* _Tareas_
**1)** Responde según la reseña de Blade 2:
(a) ¿Quién dirige la película?
(b) ¿En qué año se estrenó Cronos?
(c) ¿Quién dirigió Blade, de 1998?
**2)** Retoma la reseña de Blade 2 y continúala a partir de su última oración.

* _Texto fuente_
Estados Unidos, 2002


Dirigida por Guillermo del Toro, con Wesley Snipes, Kris Kristofferson, Norman Reedus, Leonor Varela, Ron Perlman, Luke Goss.



Secuela de una adaptación de los comics de la Marvel muy mal recibida por la crítica y que anduvo muy bien de taquilla, Blade 2 se deshace de un tal Stephen Norrington como director y ficha a Guillermo del Toro, director bifronte, aunque siempre encuadrado en el territorio del fantastique, que compagina con naturalidad propuestas revestidas de un aura de trascendentalidad con otras premeditadamente triviales. Tras haber transitado de los trabajosos ambientes góticos de Cronos (1993) a la estética B-Series de Mimic (1997), se descolgó con un frío e insatisfactorio experimento casi melodramático cofinanciado por Almodóvar (Agustín, el hermano), rodado en España y con un reparto mayoritariamente español, preparado para su estreno internacional (inesperado y relativo fracaso), titulado El espinazo del diablo (The Devil’s Blackbone, 2000). Para sorpresa de entomólogos y cinéfilos comodones Del Toro aceptó hacerse cargo de la secuela de Blade (Stephen Norrington, 1998), una opción de indudable riesgo de la que el director no ha salido incólume.

* _Datos del ejercicio_
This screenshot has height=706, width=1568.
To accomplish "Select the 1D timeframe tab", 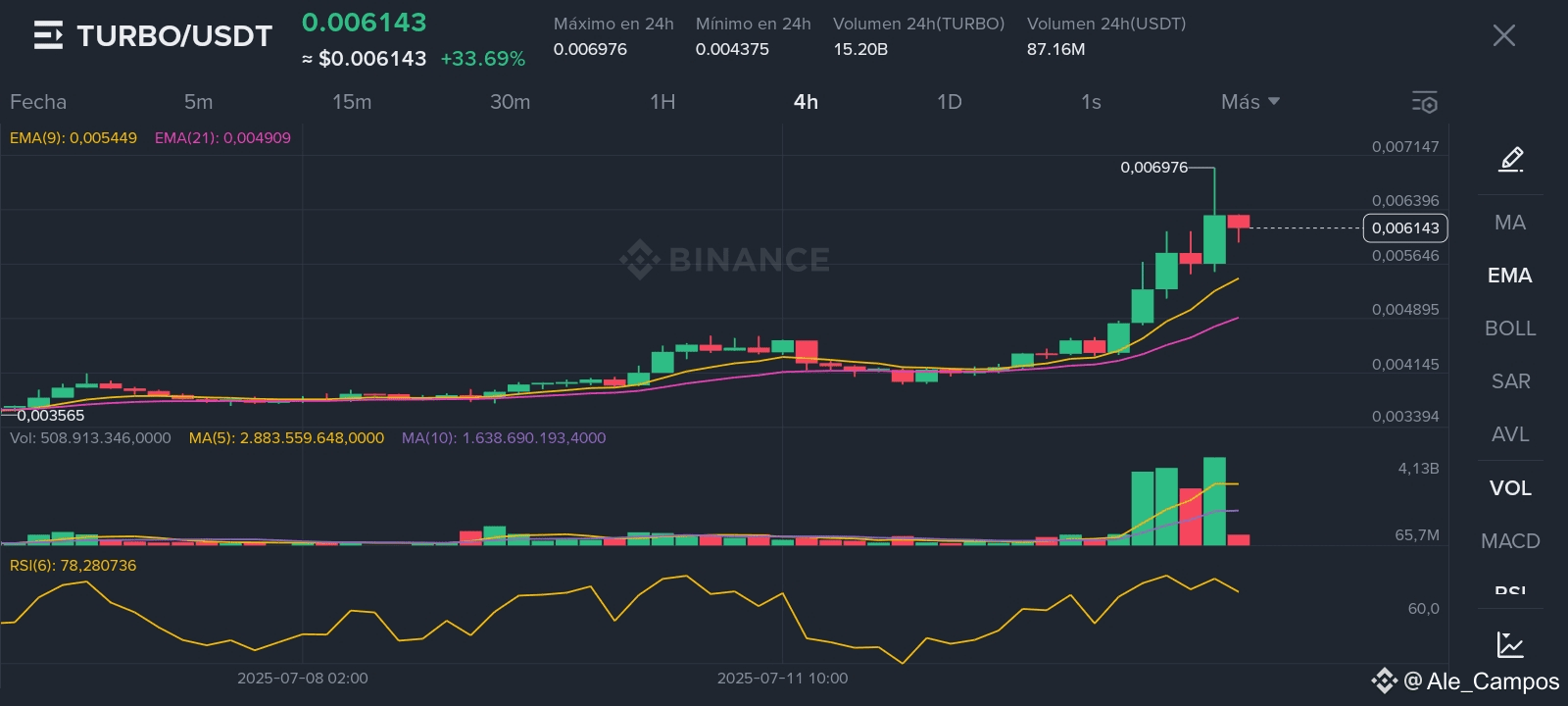I will click(949, 102).
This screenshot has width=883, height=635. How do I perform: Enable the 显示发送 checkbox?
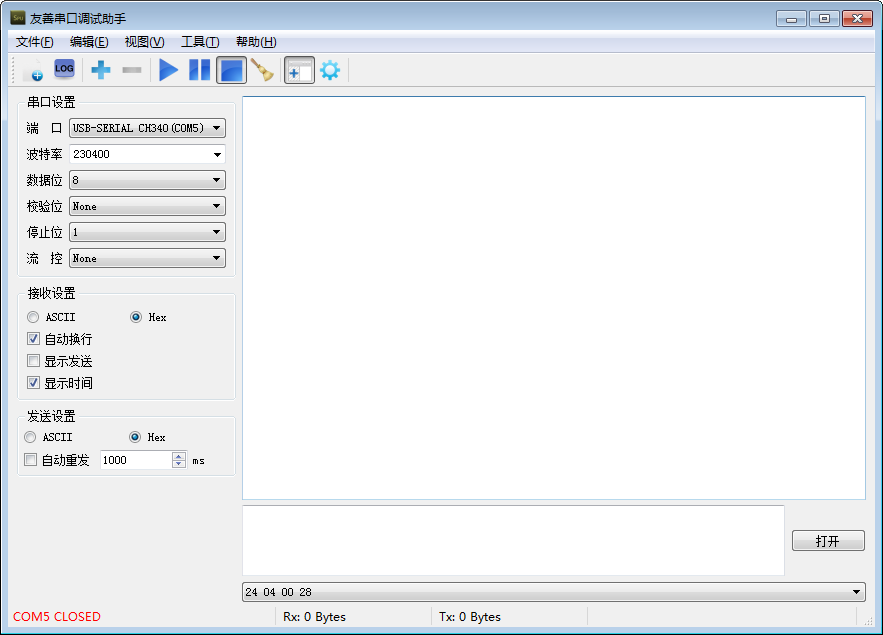pyautogui.click(x=34, y=361)
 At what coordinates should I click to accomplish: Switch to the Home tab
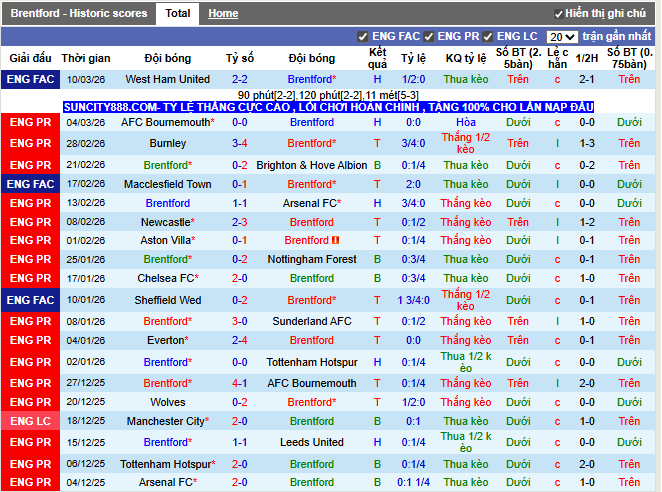tap(223, 14)
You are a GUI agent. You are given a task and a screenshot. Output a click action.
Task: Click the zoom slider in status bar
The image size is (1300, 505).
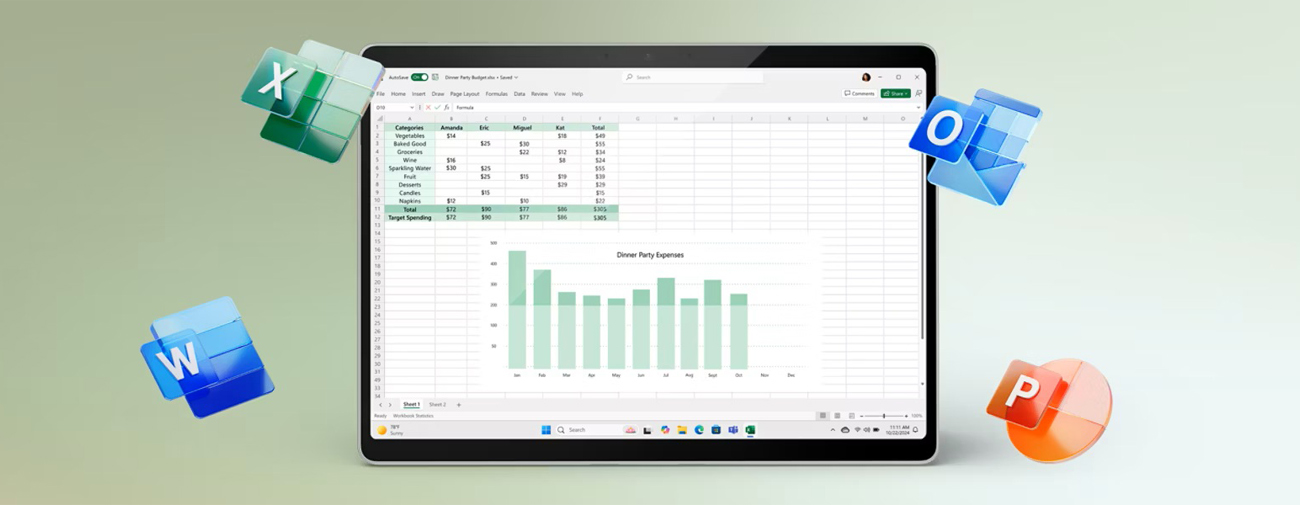pos(883,416)
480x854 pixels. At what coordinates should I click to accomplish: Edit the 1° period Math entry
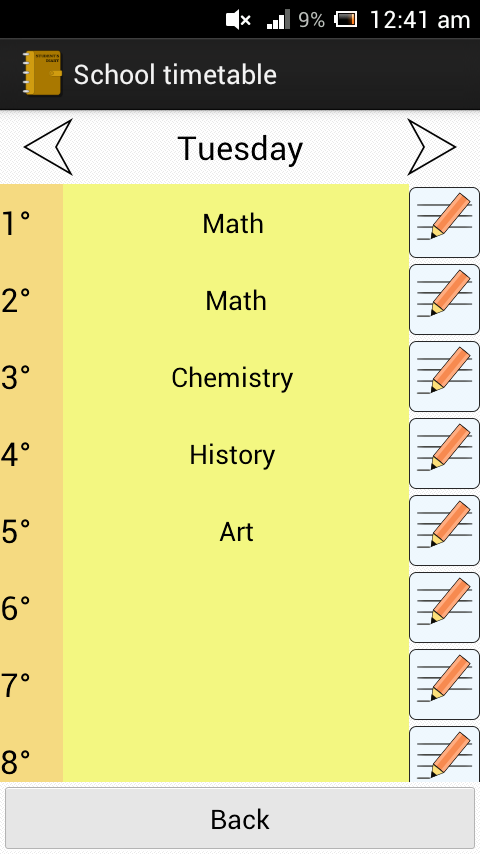[444, 222]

* _Respuestas_
**1)**
(a) Guillermo del Toro.
(b) En 1993.
(c) Stephen Norrington.

**2)**
La empresa de resucitar a este cazador de vampiros encarnado por Wesley Snipes se presentaba como un trabajo kamikaze, sólo explicable desde postulados económicos. La adaptación previa tampoco había satisfecho a los seguidores del comic de la Marvel, y Del Toro parece optar por la vía de desconectar lo más posible no sólo de la película precedente, sino también del guión de esta, que firma el mismo que escribió la primera parte. De esta manera, el grueso de la película es un desfile de peleas al ritmo violento de las canciones de Roni Size, Groove Armada, Ice Cube o Cypress Hill. Y por mucho que el director se esfuerce en intentar dotarlas de su personalidad, las extremas limitaciones que imponen las nuevas tecnologías (no hay más que ver los títulos de crédito finales para ver qué apartado de la elaboración del film ha convocado a más personas) terminan arruinando buena parte de las intenciones de Del Toro. No obstante, el realizador mexicano ofrece soluciones de puesta en escena, no diré que brillantes, pero sí por encima de los estándares de mediocridad a los que tienen que enfrentarse los "directores" que lidian con un género tan desagradecido (para el artista) como este.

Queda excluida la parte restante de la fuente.